··· Task input

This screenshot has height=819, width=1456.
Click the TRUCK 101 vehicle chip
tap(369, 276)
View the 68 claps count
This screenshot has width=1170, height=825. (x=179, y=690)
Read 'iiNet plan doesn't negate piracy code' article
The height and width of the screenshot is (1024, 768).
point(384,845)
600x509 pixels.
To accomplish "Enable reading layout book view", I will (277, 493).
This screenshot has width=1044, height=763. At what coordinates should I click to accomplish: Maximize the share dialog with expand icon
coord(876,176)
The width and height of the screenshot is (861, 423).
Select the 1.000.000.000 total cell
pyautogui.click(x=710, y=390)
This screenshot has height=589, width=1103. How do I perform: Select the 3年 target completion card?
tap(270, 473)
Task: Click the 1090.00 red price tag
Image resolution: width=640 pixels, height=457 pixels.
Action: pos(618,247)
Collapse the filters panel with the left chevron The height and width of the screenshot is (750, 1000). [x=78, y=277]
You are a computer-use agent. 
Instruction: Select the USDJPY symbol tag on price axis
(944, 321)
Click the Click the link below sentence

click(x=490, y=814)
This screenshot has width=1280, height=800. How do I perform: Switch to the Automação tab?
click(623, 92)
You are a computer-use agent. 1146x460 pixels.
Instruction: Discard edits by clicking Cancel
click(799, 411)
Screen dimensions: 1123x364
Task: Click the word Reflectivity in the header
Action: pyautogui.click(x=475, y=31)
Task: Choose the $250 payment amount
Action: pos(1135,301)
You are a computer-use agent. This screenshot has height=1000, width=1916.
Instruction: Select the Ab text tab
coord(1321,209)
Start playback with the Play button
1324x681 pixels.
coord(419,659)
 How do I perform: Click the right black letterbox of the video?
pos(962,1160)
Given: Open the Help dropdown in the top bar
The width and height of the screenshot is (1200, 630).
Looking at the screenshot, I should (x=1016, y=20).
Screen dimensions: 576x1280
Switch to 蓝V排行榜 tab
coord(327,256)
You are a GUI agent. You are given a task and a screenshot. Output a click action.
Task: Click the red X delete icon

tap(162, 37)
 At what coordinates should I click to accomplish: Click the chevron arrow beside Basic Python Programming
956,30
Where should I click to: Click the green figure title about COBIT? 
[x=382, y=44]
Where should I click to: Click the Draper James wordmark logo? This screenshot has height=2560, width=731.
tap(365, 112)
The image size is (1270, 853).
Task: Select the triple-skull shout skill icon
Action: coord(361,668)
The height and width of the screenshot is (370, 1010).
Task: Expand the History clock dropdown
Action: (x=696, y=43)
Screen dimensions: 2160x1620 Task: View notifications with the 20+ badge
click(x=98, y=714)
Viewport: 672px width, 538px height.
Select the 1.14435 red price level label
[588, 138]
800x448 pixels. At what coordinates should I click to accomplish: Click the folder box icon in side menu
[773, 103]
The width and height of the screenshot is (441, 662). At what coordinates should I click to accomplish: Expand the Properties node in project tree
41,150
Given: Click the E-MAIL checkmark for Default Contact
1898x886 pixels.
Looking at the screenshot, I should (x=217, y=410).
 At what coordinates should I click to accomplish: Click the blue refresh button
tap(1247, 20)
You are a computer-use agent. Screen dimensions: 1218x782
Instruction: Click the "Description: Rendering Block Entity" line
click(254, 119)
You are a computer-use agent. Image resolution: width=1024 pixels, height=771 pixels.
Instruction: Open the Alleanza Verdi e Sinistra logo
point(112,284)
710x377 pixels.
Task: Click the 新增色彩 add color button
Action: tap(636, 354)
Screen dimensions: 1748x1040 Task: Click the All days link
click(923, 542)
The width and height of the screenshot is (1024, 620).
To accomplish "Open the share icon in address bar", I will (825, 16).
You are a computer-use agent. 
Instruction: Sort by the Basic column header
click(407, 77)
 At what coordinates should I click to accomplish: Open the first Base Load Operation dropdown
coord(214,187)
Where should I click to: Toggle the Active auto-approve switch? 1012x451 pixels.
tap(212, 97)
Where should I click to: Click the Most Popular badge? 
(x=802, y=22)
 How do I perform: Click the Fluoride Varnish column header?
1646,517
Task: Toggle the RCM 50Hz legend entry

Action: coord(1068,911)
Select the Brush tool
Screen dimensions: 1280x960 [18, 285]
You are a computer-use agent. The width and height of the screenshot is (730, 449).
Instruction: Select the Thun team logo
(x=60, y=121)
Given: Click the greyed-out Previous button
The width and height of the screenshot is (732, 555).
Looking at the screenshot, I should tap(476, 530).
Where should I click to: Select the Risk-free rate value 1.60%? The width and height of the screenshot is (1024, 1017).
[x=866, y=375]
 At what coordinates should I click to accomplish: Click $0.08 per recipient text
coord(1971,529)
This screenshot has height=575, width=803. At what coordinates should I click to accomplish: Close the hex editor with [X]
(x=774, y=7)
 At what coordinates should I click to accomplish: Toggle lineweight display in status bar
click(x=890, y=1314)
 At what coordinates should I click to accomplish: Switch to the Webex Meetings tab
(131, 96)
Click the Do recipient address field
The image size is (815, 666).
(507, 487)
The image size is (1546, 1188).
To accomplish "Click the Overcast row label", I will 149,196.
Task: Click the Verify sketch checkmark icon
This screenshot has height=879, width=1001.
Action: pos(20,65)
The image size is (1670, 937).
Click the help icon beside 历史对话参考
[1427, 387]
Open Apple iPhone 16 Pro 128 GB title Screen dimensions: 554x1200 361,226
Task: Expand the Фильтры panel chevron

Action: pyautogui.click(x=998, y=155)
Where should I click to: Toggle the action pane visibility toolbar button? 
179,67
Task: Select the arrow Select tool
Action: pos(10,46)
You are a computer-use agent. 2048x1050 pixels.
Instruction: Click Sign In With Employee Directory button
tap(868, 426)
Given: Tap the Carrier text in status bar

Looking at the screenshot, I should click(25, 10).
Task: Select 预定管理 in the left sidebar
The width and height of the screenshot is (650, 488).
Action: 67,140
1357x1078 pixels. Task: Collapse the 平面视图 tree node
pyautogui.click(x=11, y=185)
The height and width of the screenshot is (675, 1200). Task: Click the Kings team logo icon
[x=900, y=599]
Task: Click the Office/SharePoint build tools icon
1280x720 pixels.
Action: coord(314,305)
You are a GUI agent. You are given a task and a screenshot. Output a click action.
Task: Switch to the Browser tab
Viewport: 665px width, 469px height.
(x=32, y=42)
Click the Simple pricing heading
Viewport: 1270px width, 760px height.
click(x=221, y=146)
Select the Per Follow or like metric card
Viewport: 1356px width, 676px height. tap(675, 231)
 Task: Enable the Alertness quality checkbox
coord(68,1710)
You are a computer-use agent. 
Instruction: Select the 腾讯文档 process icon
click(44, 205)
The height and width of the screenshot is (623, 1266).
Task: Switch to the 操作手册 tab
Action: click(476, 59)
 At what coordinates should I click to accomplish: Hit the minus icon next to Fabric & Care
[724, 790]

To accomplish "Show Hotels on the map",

······

#### What you will do
Over the whole of the material above, count the lines that contain the word "agent"; give only the number.

#### Your solution
11